The Euclidian bearing of movement (i.e., the bearing from release to capture) and the bearing of the monarch's first step were calculated in degrees using the movement.pathmetrics package in Geospatial Modeling Environment (GME; Spatial Ecology LLC,  www.spatialecology.com/gme/) using the coordinates taken by technicians in the field. The direction of movement across all distances from the release site to the potted resources was compared, taking into account different daily wind directions. To compare directions for all released butterflies, the resource positions were all normalized to 0°; i.e., the bearing of movement was a relative measure. The bearings of movement were subtracted from the bearing of the release plant to the potted resources. To ensure the bearing fell between 0° and 360°, 360° was added to calculated bearings <0°, while 360° was subtracted from calculated bearings >360°.

Table 1.

The number of individuals that flew or were unresponsive (UNR; no movement within 10 min of release) based on attachment treatment (χ² = 0.067975, df = 2, P = 0.9666)

Table 2.

The number of individuals that flew or were unresponsive (UNR; no movement within 10 min of release) based on the number of days held in captivity before an experimental trial (χ² = 3.6211, df = 4, P = 0.4597)

Table 3.

The number of individuals that flew or were unresponsive (UNR; no movement within 10 min of release) based on the release distance to the potted resources (χ² = 7.1975, df = 3, P = 0.06586)

Because collected data are based on angular orientation (e.g., degrees), circular statistics were employed (Jammalamadaka and SenGupta 2001, Notar and Thomas 2014, Thomas et al. 2017). Bearings relative to the resource position were analyzed at each release distance with the R package ‘circular’ (Lund 2017). Relative Euclidian bearings and relative bearings of the first step for all individuals at a release distance were analyzed with the Rayleigh Test of Uniformity (rayleigh.test) to determine whether movements exhibited a unimodal pattern (e.g., all movements were in the same direction) (Jammalamadaka and SenGupta 2001). Release distances with monarch movements that were statistically unimodal were then analyzed to determine whether the movement bearing was in the direction of the resources (0°) or the direction of the wind (180°) using the Watson-Williams Test for Homogeneity of Means (watson. williams.test) to ascertain if either stimulus facilitated direction of movement (Jammalamadaka and SenGupta 2001).
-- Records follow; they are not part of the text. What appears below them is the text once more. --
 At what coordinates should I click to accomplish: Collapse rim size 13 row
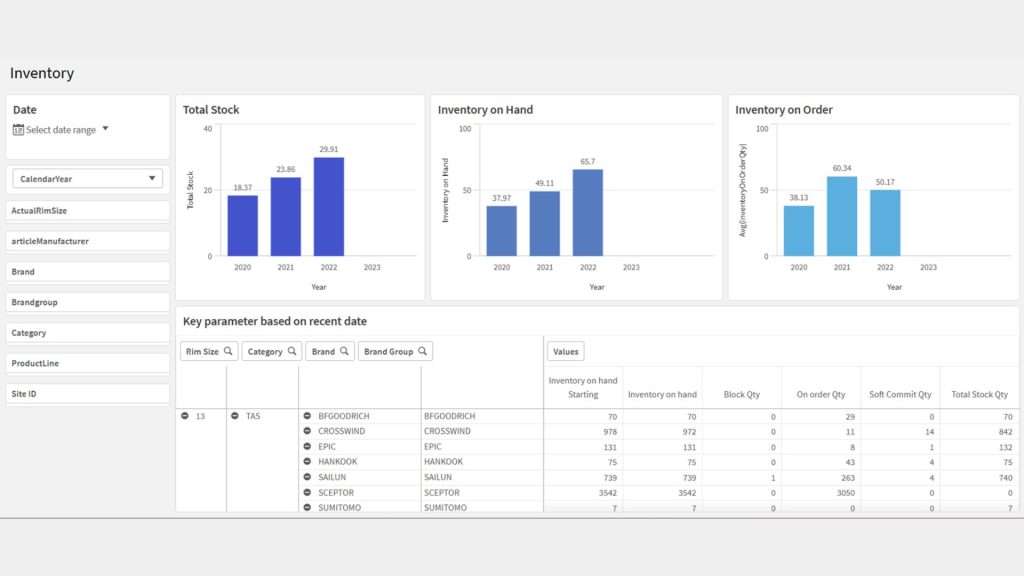click(x=185, y=416)
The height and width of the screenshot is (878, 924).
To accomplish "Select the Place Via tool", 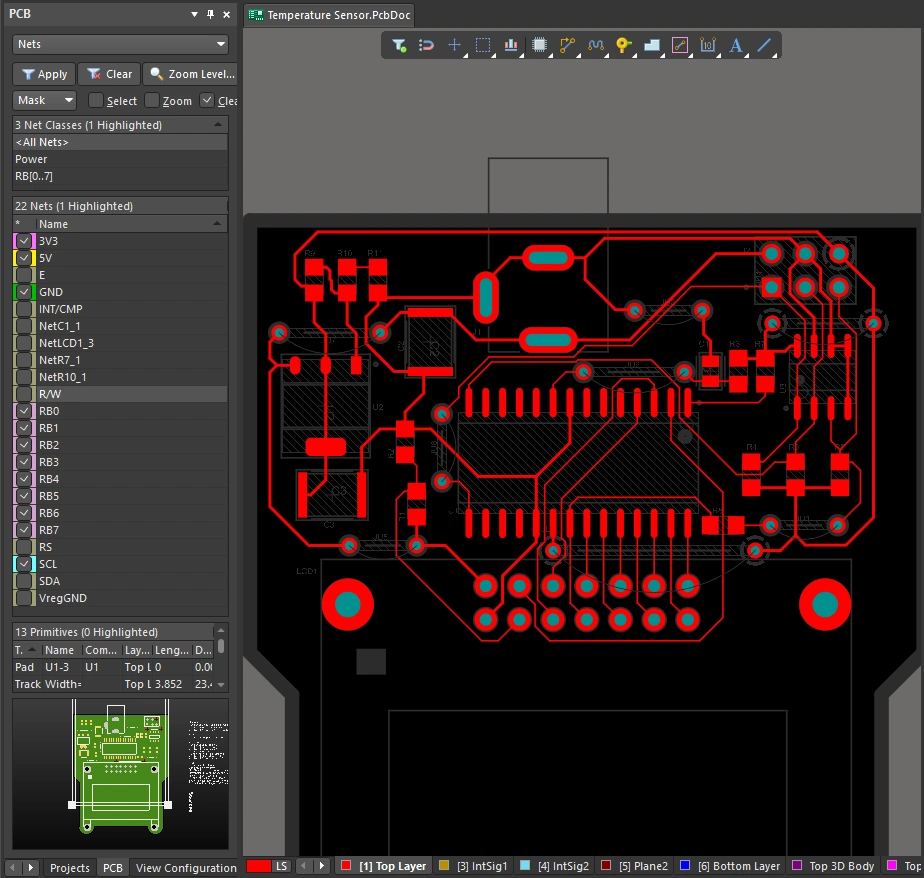I will [624, 45].
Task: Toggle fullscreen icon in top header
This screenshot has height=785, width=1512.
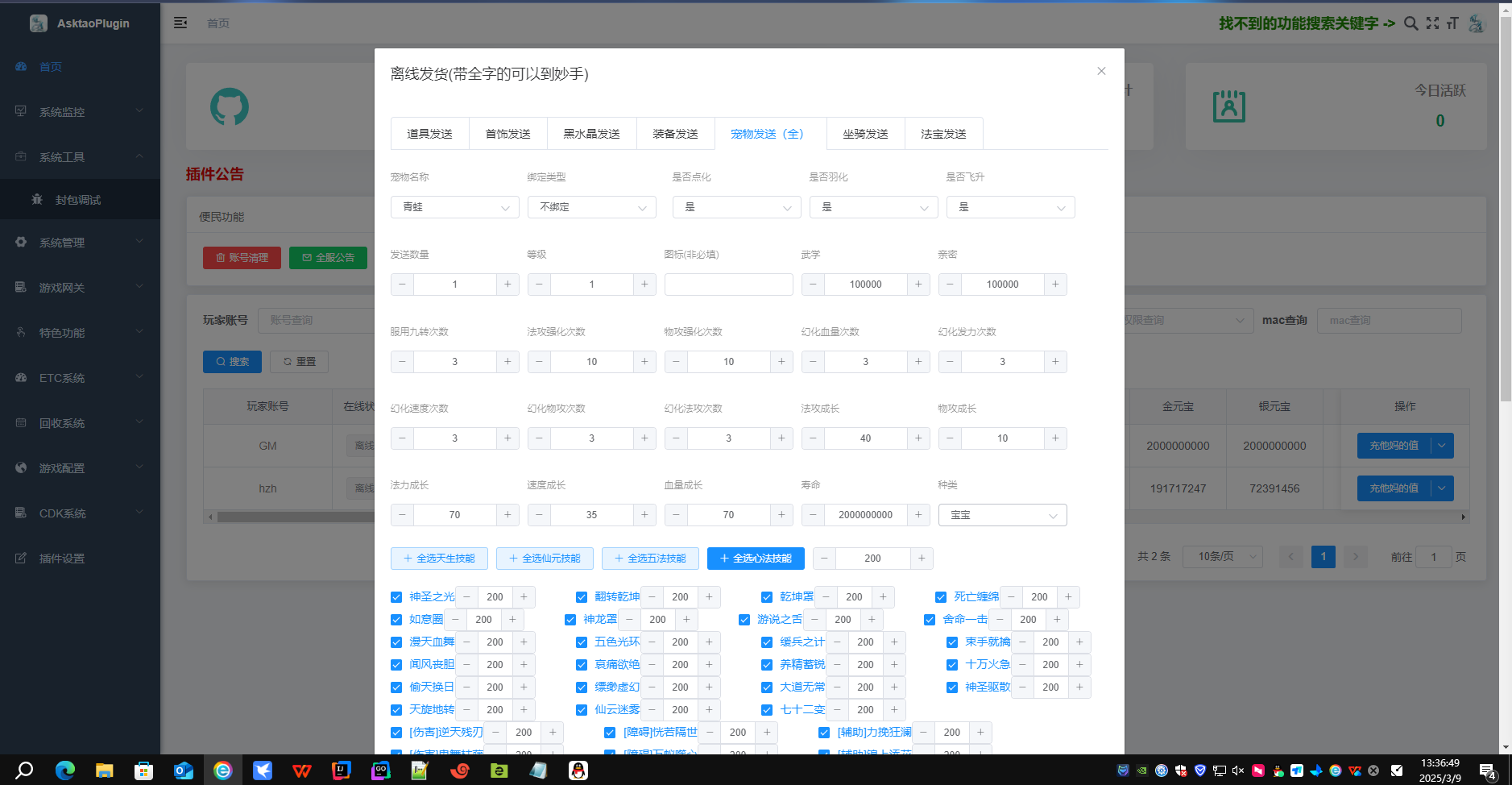Action: (x=1432, y=23)
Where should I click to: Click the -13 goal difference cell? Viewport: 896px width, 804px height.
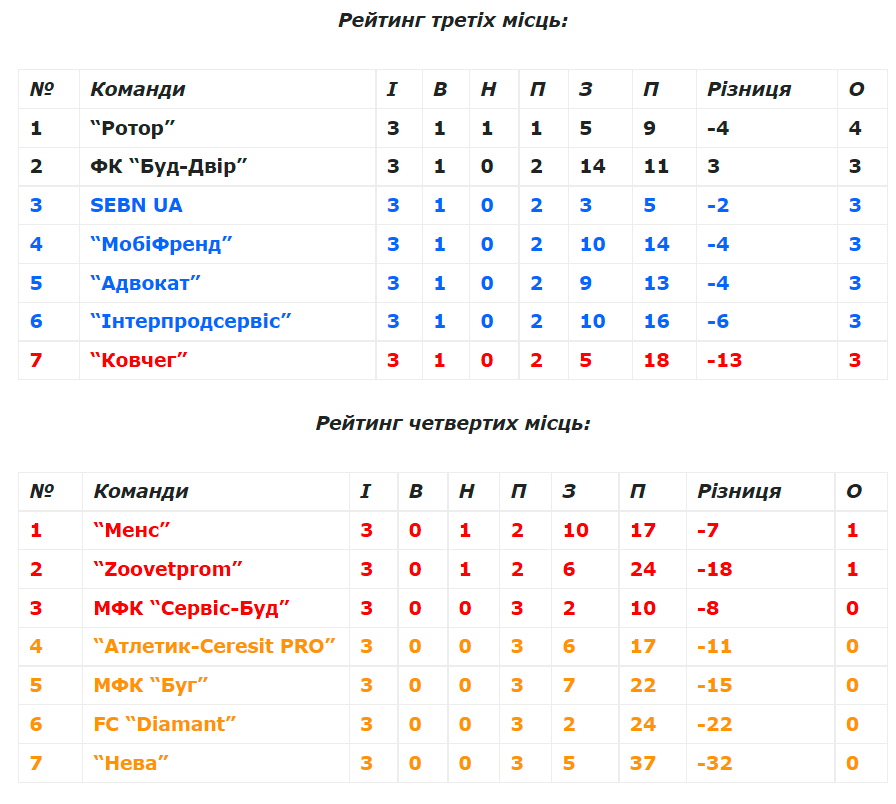coord(724,360)
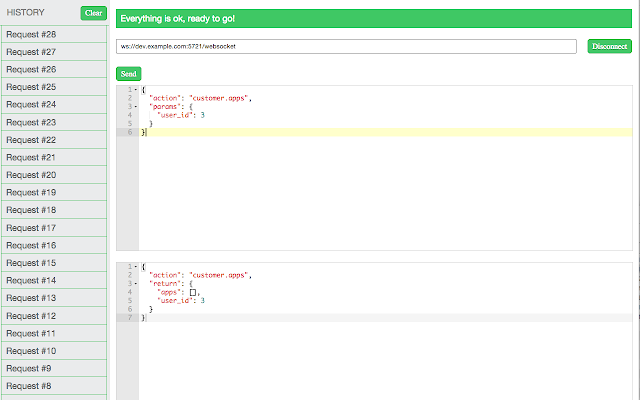Viewport: 640px width, 400px height.
Task: Collapse the params fold arrow on line 3
Action: 136,107
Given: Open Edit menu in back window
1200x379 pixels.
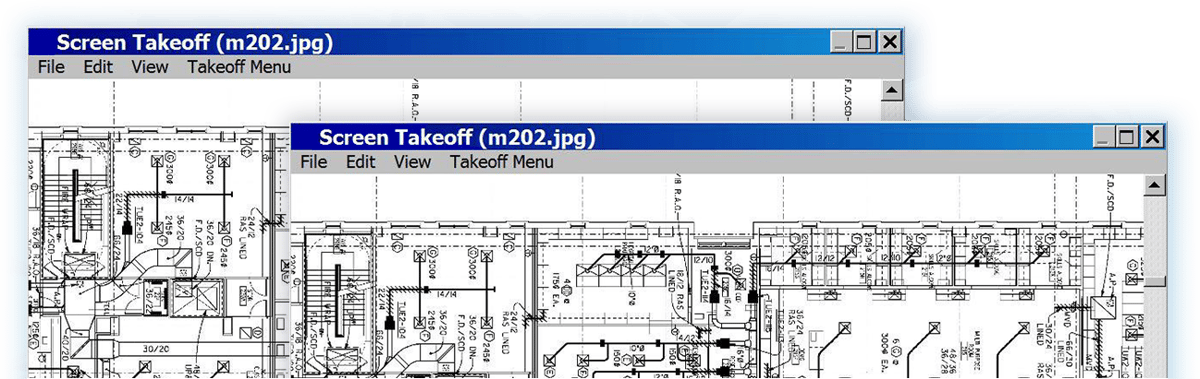Looking at the screenshot, I should click(98, 67).
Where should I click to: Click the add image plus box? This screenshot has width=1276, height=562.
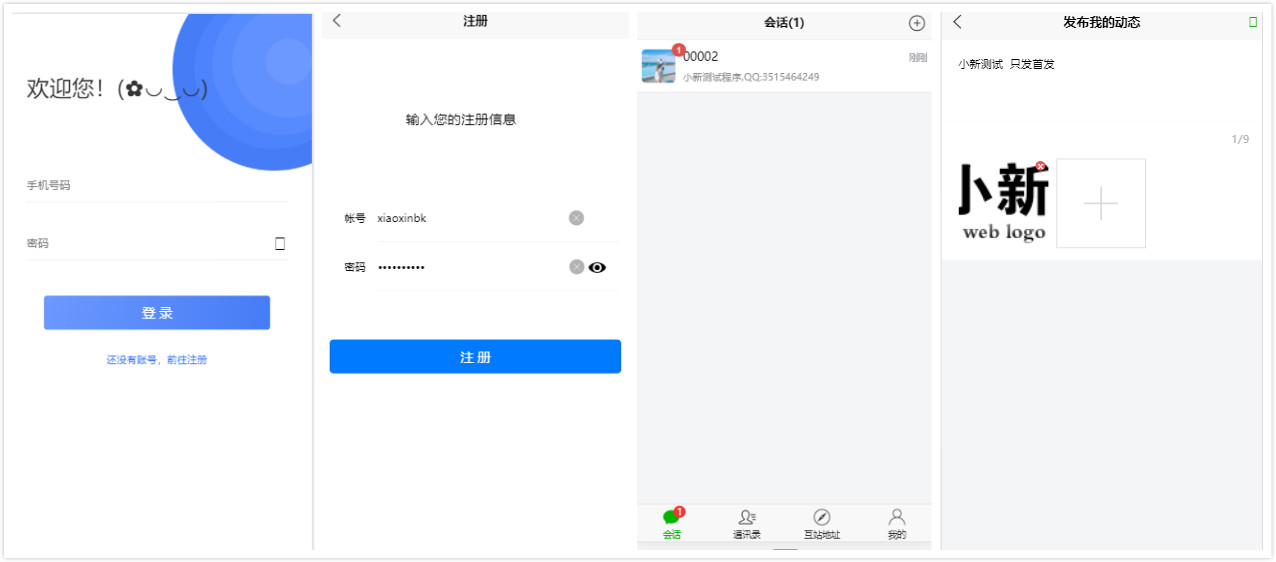(1101, 203)
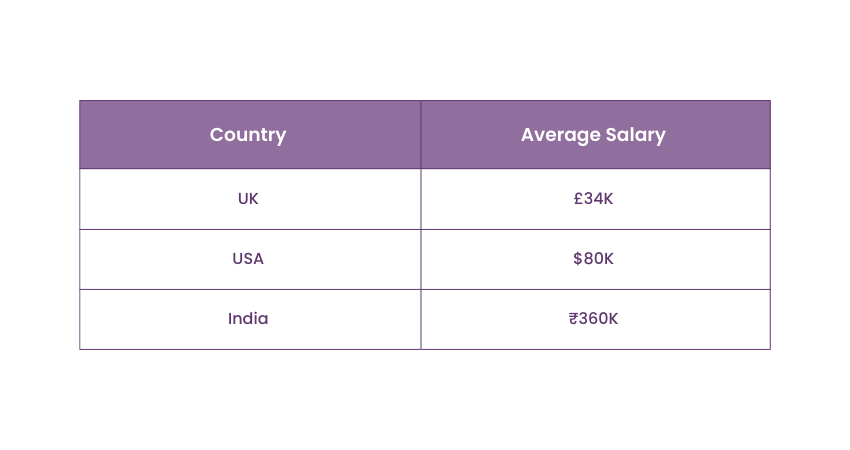
Task: Select the Average Salary column header
Action: [593, 135]
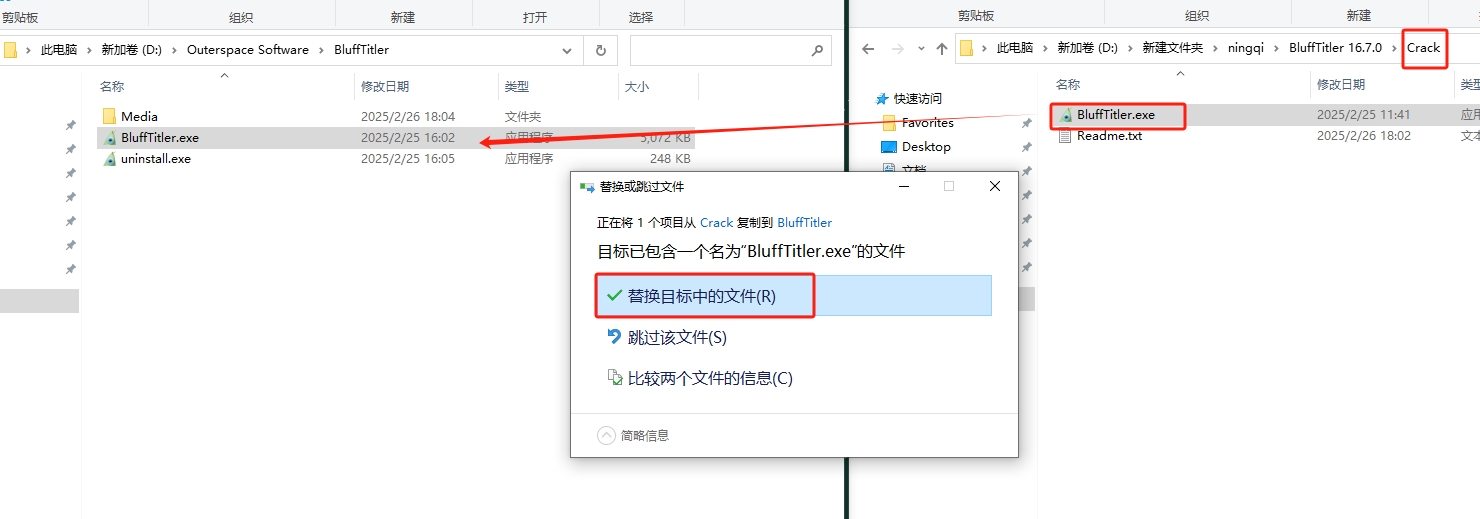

Perceptual range was quantified with the flight step lengths associated with landing on the resources. The number of individuals that landed on the resources was analyzed by release distance with χ² tests of independence. Additionally, we assumed monarchs that flew towards the resources (i.e., relative Euclidian bearings ± 45° of the potted milkweed and blooming Liatris sp,), but did not land on the plants, reflected a positive taxis behavioral response; although these flights may not have been in response to the resources. The number of individuals with relative Euclidian bearings ± 45° of the resources were analyzed by release distance with χ² tests of independence. Wind speeds and temperatures during observations of individuals whose relative Euclidian bearings were ± 45° of the resources (i.e., moving toward the resources) and individuals whose relative Euclidian bearings were < –45° or >45° of the resources (i.e., moving away from the resources) were analyzed separately with two-sample t-tests to determine whether there were differences in the distributions of wind speed or temperature that could help interpret the direction of movement.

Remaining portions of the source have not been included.